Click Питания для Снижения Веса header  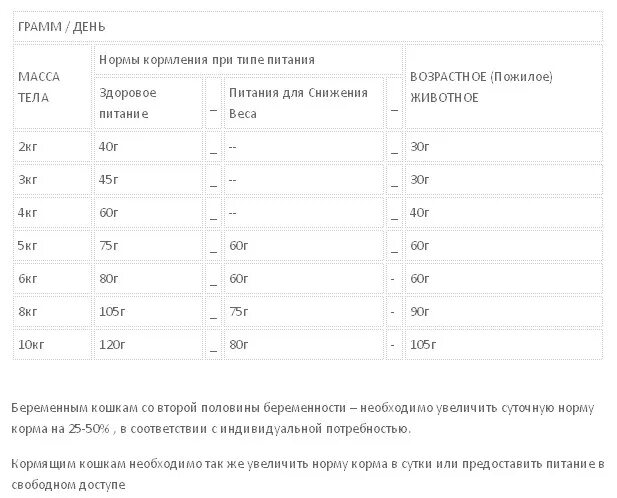coord(304,103)
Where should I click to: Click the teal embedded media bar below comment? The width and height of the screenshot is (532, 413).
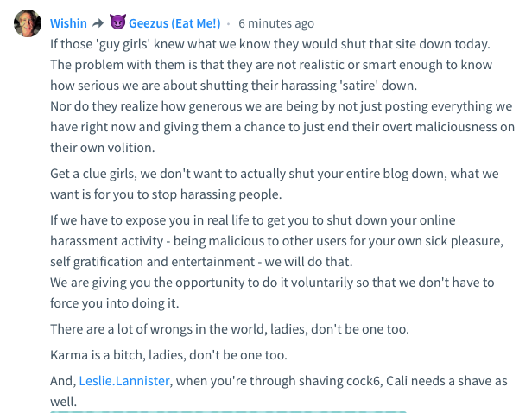click(228, 411)
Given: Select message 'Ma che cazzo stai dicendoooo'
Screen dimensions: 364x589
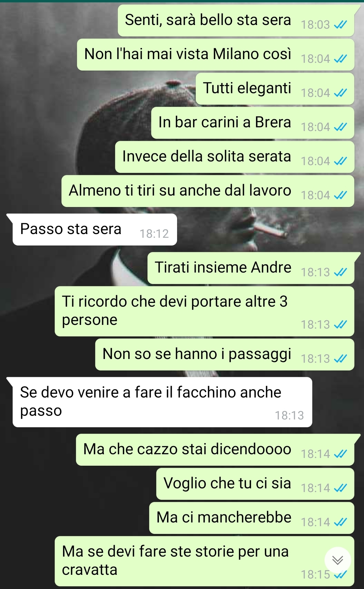Looking at the screenshot, I should (215, 450).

THE PROBLEM:
In the lines above, from the line with "Given: Select message" through the last one, swap "Screen dimensions" for "Display size" and change nothing else. Give only those lines back, without the pictures.

TASK RESULT:
Given: Select message 'Ma che cazzo stai dicendoooo'
Display size: 364x589
Looking at the screenshot, I should (215, 450).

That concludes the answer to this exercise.